The market has factored in the sharp sequential recovery in the earnings of companies for the quarter ended December 2020, and the room for surprises is low, according to Citi Research. Commentary for the year ahead will be key.
The earnings of Indian companies in the preceding quarter weren’t as bad as feared as they managed to cut costs as economic activities resumed following pandemic-induced lockdowns. India’s benchmark indices mirrored the trend as they rebounded from their lows in March last year, hitting fresh records along the way. That rally was also aided by central bank liquidity and a steady stream of foreign inflows.

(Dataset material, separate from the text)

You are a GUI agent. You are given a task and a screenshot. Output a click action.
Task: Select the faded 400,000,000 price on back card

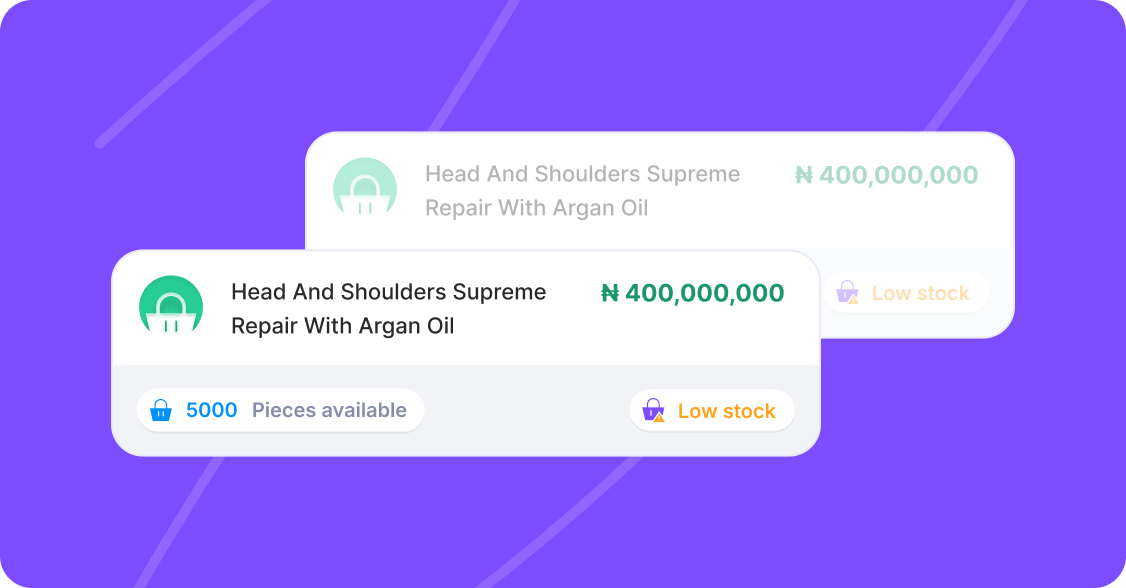click(886, 174)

Here’s how Citi Research expects India Inc. to fare in the quarter ended December:
Re-Emergence Of Lockdowns A Worry
For some export-oriented sectors, the re-emergence of lockdowns in Europe and other parts of the world is a worry, Citi Research said. It may impact valuations and earnings for companies, but if flows are buoyant, they may not get adversely impacted.

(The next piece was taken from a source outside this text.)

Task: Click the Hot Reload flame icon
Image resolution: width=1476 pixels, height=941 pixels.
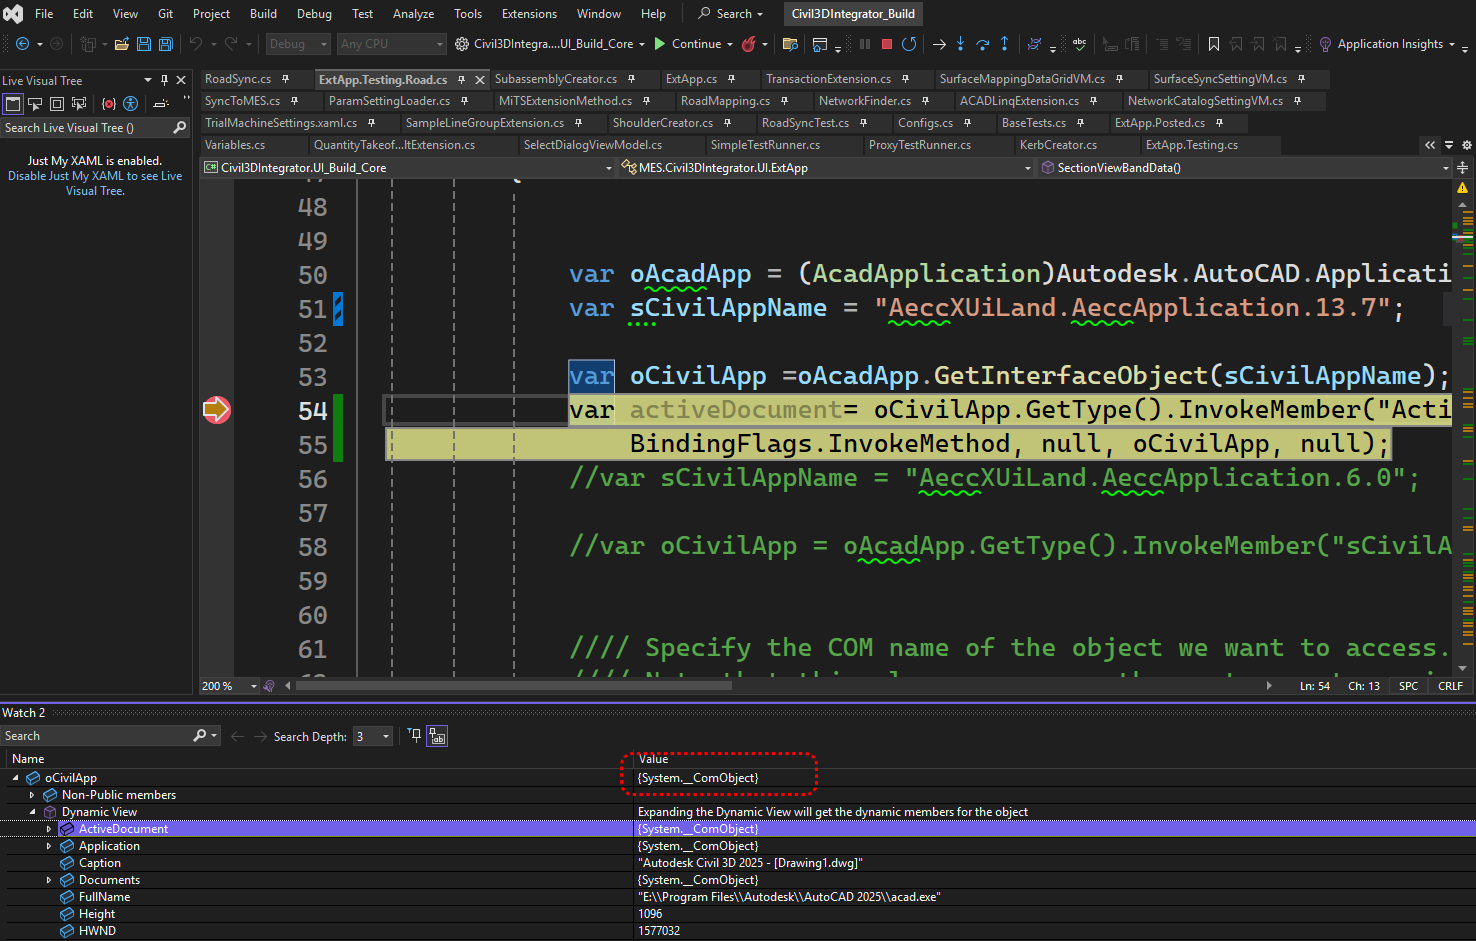Action: pyautogui.click(x=748, y=44)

No Exceptional Upside For IT
According to Surendra Goyal, Citi’s head of India research, while information technology firms have performed well in the second and third quarters in the ongoing fiscal, the fourth is expected to be like any other year. Questions are now out on whether the earnings boost that one saw in 2020 for IT companies was one-off, he said.
Infosys Technologies Ltd. was his sectoral pick owing to its recent correction and large number of deal wins. HCL Technologies Ltd., Goyal said, can do well as the company is available at 18 times its estimated earnings for FY22 and its software business has started to deliver.
Prefer Larger Banks
Citi would stick to larger banks in the upcoming financial year and “not wade down the size metric”, according to Manish Shukla, analyst-banks, NBFCs and insurance. Select large cap banks, he said, are likely to deliver mid-teens growth, as it “provides enough comfort for investors”.
HDFC Bank Ltd., according to Shukla, is an exceptional performer, as other private banks may be unable to replicate what it has done. While state-run banks aren’t the best bets, the valuation argument certainly works in their favour, he said.
Pricing Key For Commodity Firms
Steel and cement makers are expected to post “strong” earnings growth in the third quarter, said Raashi Chopra, analyst-metals and cement. There’s enough earnings headroom for India steelmakers because of the price hikes that they have implemented, she said, adding the three hikes in December and two in January should ensure that earnings will stay “robust” for at least another quarter.
Within the sector, Chopra picked Tata Steel Ltd. as it’s backward integrated and won’t feel much pressure over rising iron ore costs. Asset sales on the global level will be key triggers in driving the upside, she said. Among cement makers, Chopra picked ACC Ltd. and Dalmia Bharat Ltd. as she preferred companies with reasonable valuations.
Bullish On Automakers
Arvind Sharma, analyst-autos and transportation, expects automakers to benefit from expansion of economic activity, leading to a continuous improvement in their earnings in 2021 even as their input costs rise.
Citi India likes Mahindra & Mahindra Ltd. in the tractor space, Ashok Leyland Ltd. in the commercial vehicle segment and Maruti Suzuki India Ltd. among car makers, he said.
Sharma said while two-wheeler firms performed well till November 2020, in line with carmakers, they had a “weak” December, which pulled down growth.